▶ Exercise details
Your output must be the lines below from the line containing "Given: Open the Вид view dropdown arrow" to the line containing "Instruction: Click the MEDIA RES cow icon", both lines included, reproduced exactly and without pictures.

▶ Stored data
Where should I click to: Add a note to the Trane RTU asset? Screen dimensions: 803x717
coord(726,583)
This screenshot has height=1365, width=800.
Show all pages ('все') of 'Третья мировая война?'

==

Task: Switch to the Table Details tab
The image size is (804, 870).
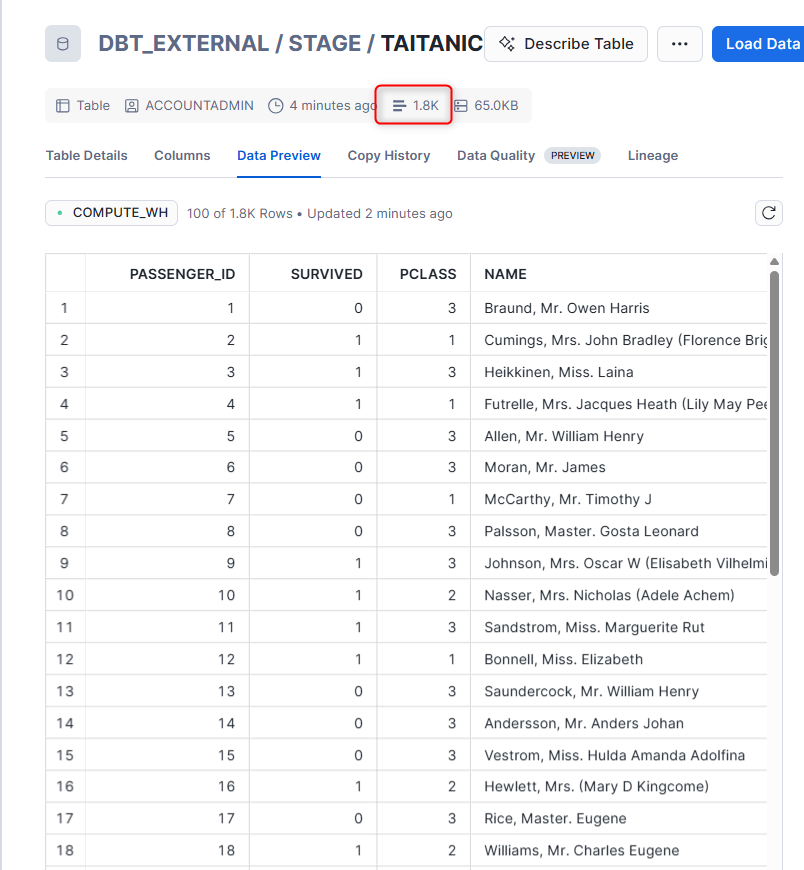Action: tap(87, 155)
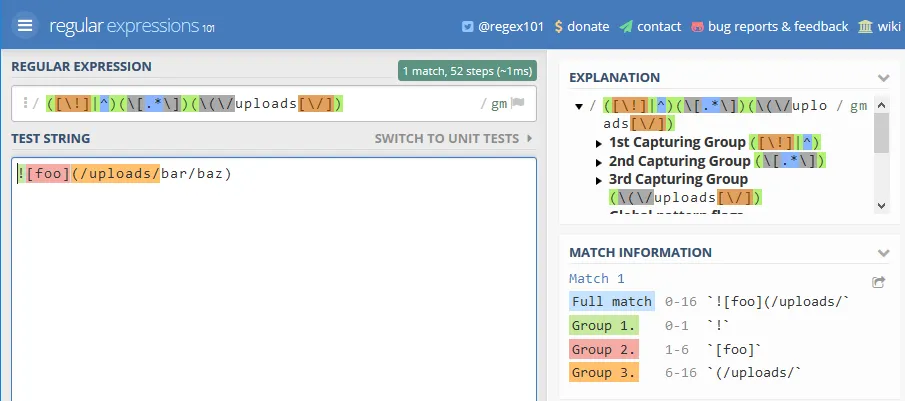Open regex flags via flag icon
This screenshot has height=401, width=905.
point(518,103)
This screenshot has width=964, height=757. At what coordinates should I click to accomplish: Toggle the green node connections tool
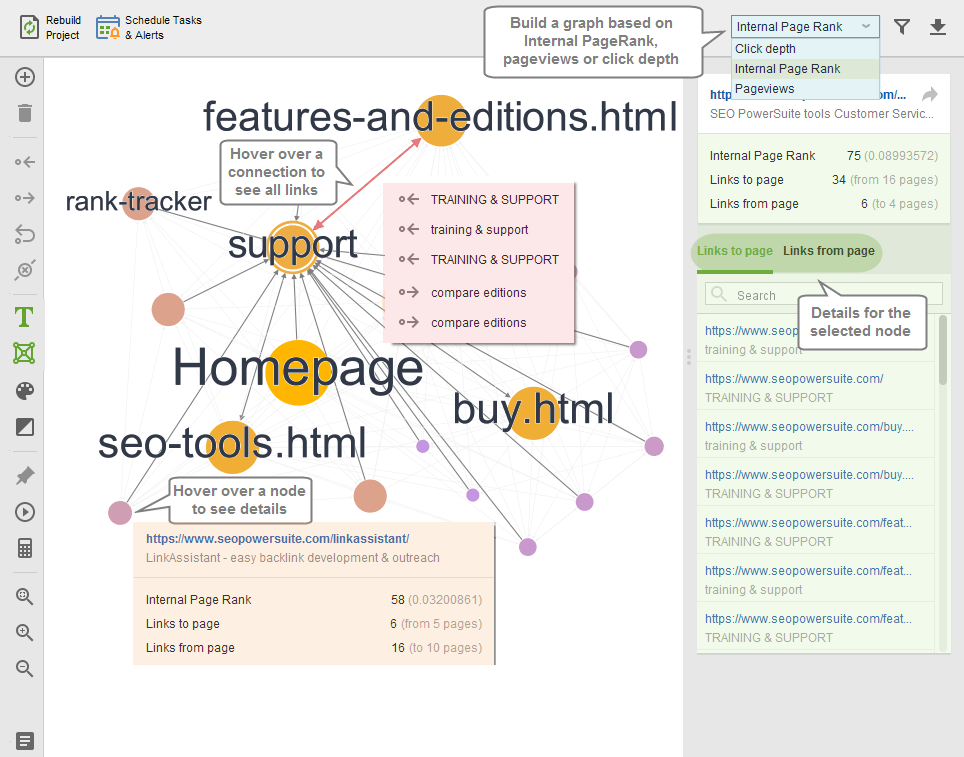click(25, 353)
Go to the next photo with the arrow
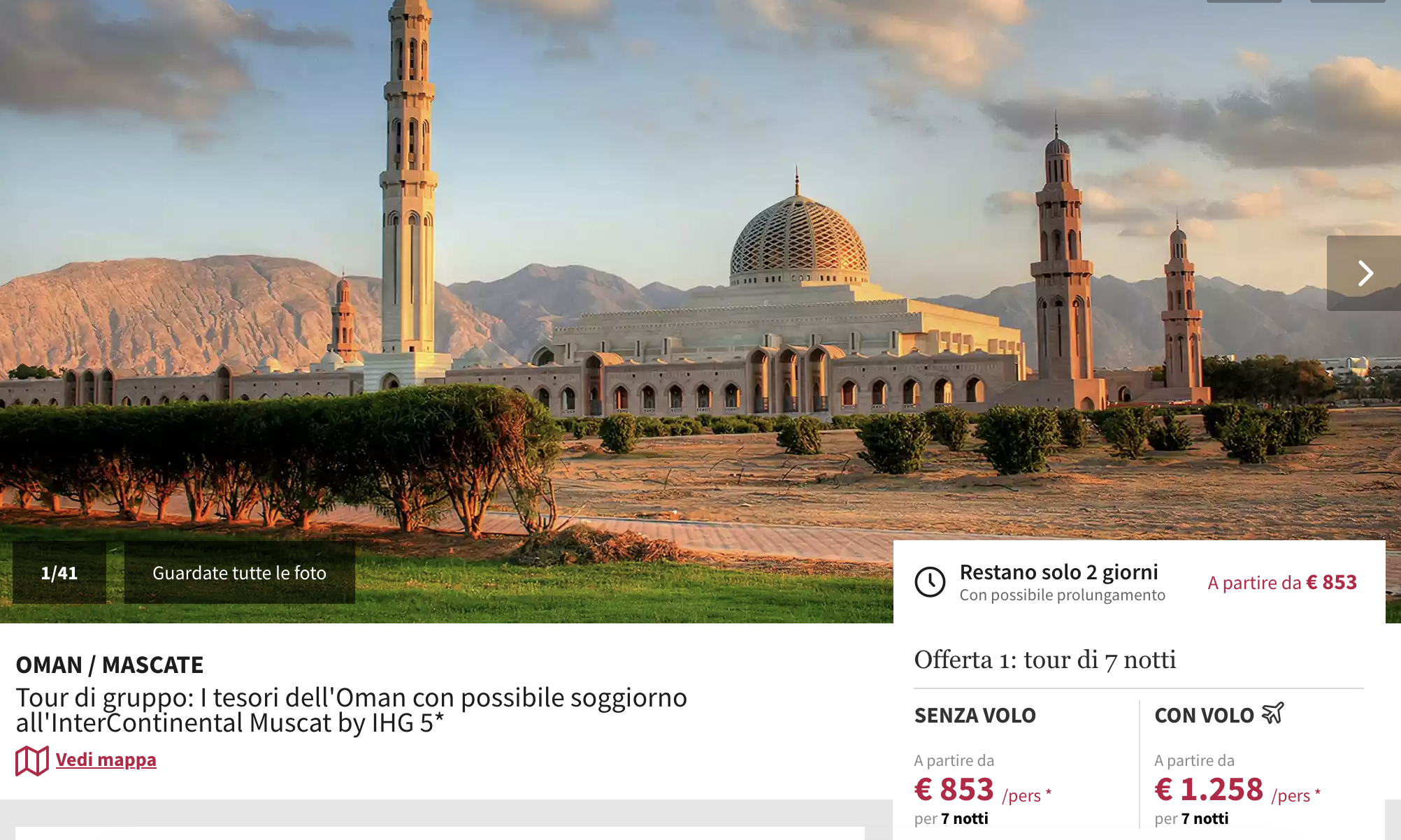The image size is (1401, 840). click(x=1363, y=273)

* * *

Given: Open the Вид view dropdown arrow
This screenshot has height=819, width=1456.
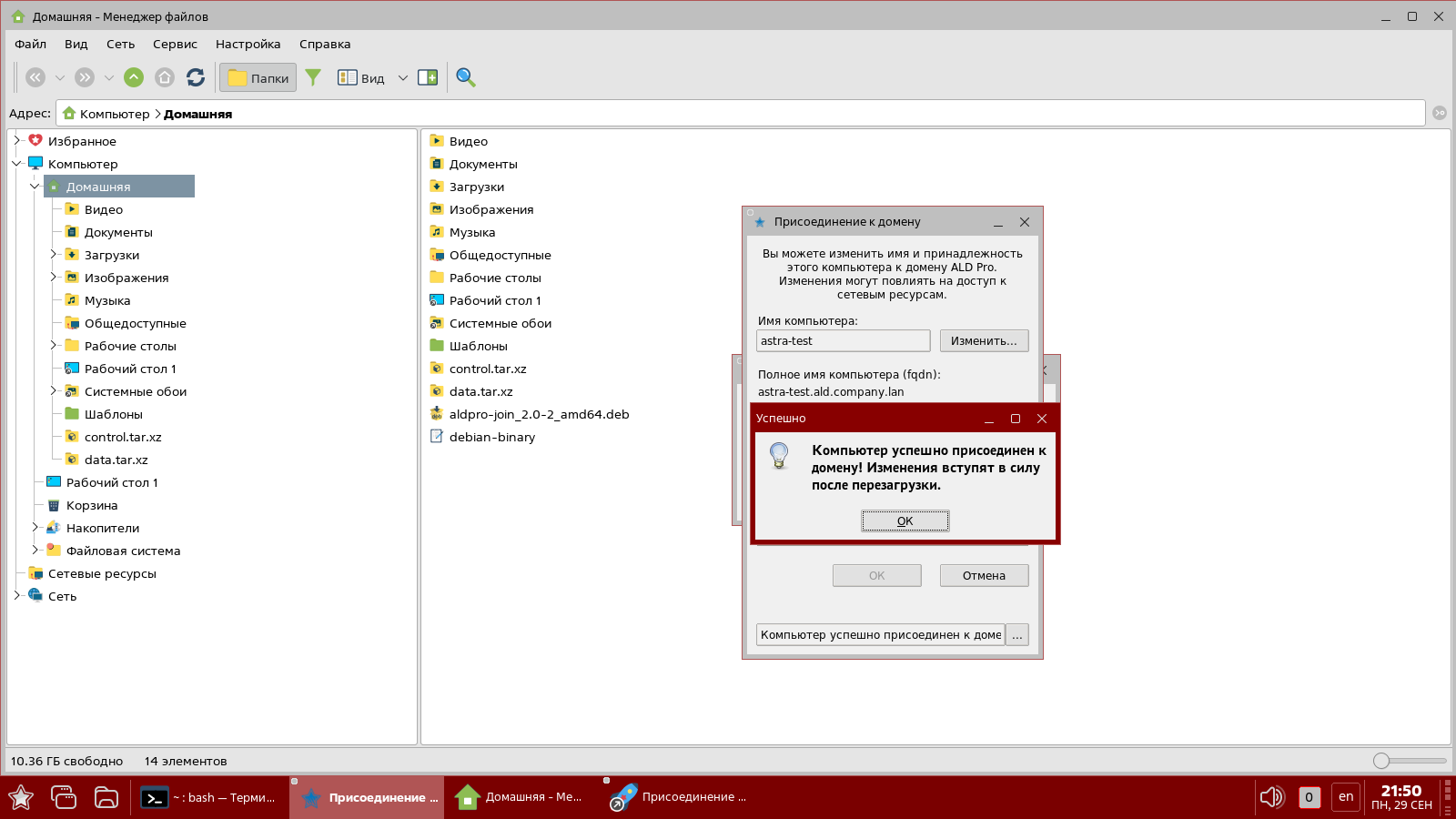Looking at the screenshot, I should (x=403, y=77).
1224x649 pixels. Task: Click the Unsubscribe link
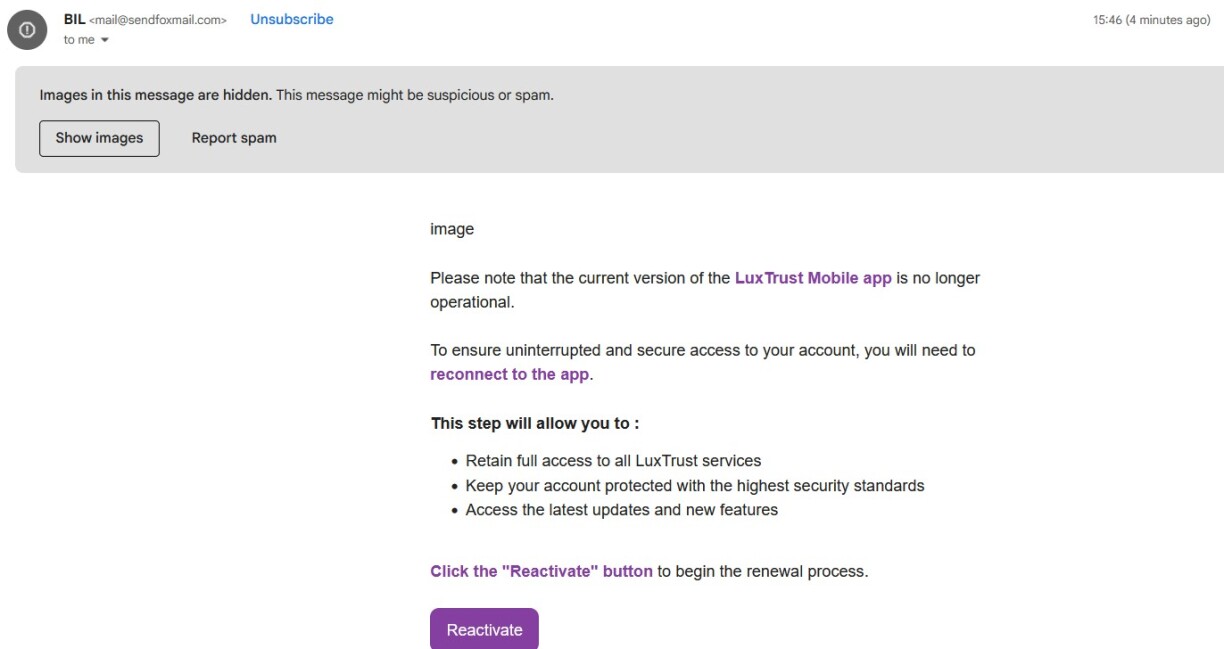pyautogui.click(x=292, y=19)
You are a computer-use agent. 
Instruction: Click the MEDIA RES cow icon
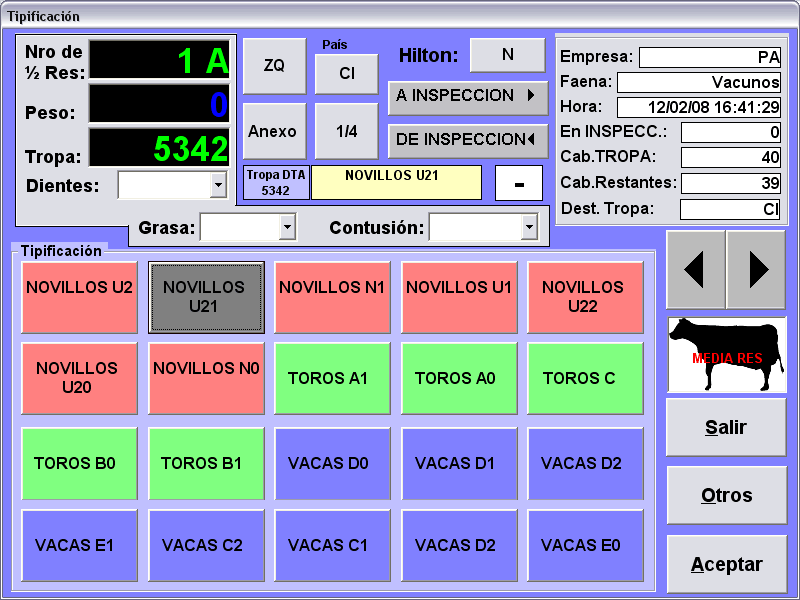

▶ Solution to this exercise
Given: Open the Вид view dropdown arrow
This screenshot has height=819, width=1456.
Looking at the screenshot, I should (x=403, y=77).
1224x649 pixels. Task: Click the Unsubscribe link
pyautogui.click(x=292, y=19)
You are a computer-use agent. 
Instruction: Click the MEDIA RES cow icon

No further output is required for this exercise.